Project 2: pb-lite: Boundary Detection
CS 143: Introduction to Computer Vision

Overview

In this project, we develop a simple version of pb, which is well documented by the Berkeley Vision group over the years. Our method is based on the latest paper. We simply combine feature strength to form probability values and use canny edge detection to allow for thinned contours. This naive algorithm works decently well, beating baselines usings Sobel and Canny edge detection. Evaluation is carried out against human annotations (ground truth) from a subset of the Berkeley Segmentation Data Set 500 (BSDS500)


Details

Texton Map

Traditional edge detection algorithms are sensitive to intensity changes, but fail to reason about a higher level grouping of textures. For each image, we cluster filter responses to form a texton image (shown below), and compute texture features to avoid putting boundaries in textured regions.

input image
texton image

While a texton image does not directly leave an impression of edges, the distribution of different shades of grey in a local neighborhood carries information regarding textures, which can be useful towards boundary detection.

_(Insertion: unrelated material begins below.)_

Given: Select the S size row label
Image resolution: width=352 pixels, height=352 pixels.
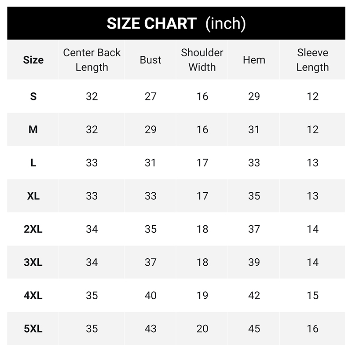Looking at the screenshot, I should pyautogui.click(x=33, y=96).
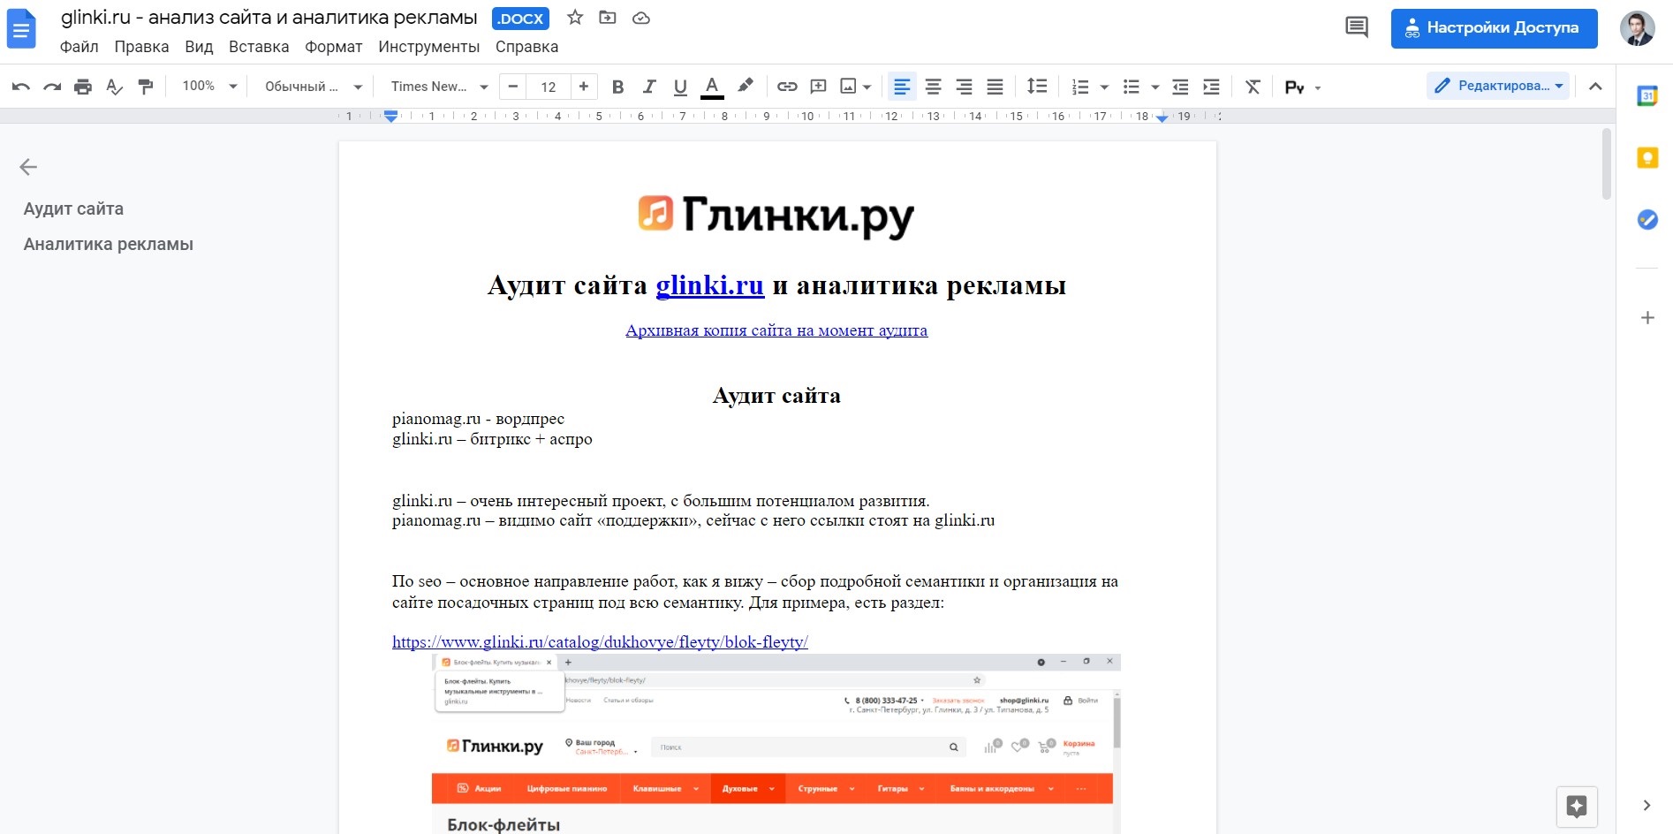Toggle italic formatting

pyautogui.click(x=648, y=86)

One drawback is that we are using a fixed number of clusters (textons) when running k-means, this assumes a uniform complexity for all images, which is undesirable. A better model should be flexible enough to fit and handle arbitrary number of textons, however many needed.

Computing tg and bg

The gradient computation involves building histograms over half-discs at a given orientation and scale. This step can be done efficiently using a filtering operation in MATLAB. First we create a binary image where the things we would like to count are turned to ones, and the rest zeros. Then by convolving filters/masks that look like half-discs, we can aggregate the count over the whole image in one statement, allowing this whole procedure to be done by 3 nested for-loops below:

%initialize gradient variable
g=cell(...,...);
%loop thru each filter
for each orientation o
    for each scale s
        curr_g=zeros(...,...);
        %update each bin count
        for each bin b
            curr_im=single((im_r>=binvals(b)) & (im_r<binvals(b+1)));
            left=conv2(curr_im,masks{i,j,1},'same','symmetric');
            right=conv2(curr_im,masks{i,j,2},'same','symmetric');
            curr_g=curr_g+(left-right).^2./(left+right+eps);
        end
        g{i,j}=curr_g*.5;
    end
end

A faster solution could be using integral image, as documented in the appendix in the 2011 PAMI paper.

Output pb-lite

As shown below, a simple mean of the tg+bg values per pixel suppresses textures and highlights boundaries. This suggests that the tg and bg features should basically be proportional to pb, so a simple mean of the feature values can be a decent boundary strength indicator. Below are some visualizations of the feature strengths:

input image
feature strength image

An interesting thing to note is that a naive binning for brightness gradient yields artifacts in smooth regions (above left). This is because while brightness values does not change much in magnitude, it has a decent chance of crossing from one bin to another. This suggests that some clustering in intensity space or softer binning would be preferred.

More Results:

input image
canny edge detection
pb-lite
gpb

input image
canny edge detection
pb-lite
gpb

input image
canny edge detection
pb-lite
gpb

input image
canny edge detection
pb-lite
gpb

input image
canny edge detection
pb-lite
gpb

input image
canny edge detection
pb-lite
gpb

input image
canny edge detection
pb-lite
gpb

input image
canny edge detection
pb-lite
gpb

input image
canny edge detection
pb-lite
gpb

input image
canny edge detection
pb-lite
gpb

Results

The evaluation is done using all 200 test images from the BSDS500 dataset. Here I show the precision-recall curve as well as the F-measure computed using their benchmark code.
Precision-Recall curve for 200 test images in BSDS500
Boundary
ODS: F( 0.69, 0.57 ) = 0.62   [th = 0.10]
OIS: F( 0.67, 0.62 ) = 0.64
Area_PR = 0.54
ODS stands for optimal dataset scale; OIS stands for optimal image scale. The ODS F-measure corresponds to the most outward point on the PR curve plotted. The OIS generally reports a better performance, because the F-measure is computed by aggregating per-image counts that correspond to those that give the best F-measure for each image.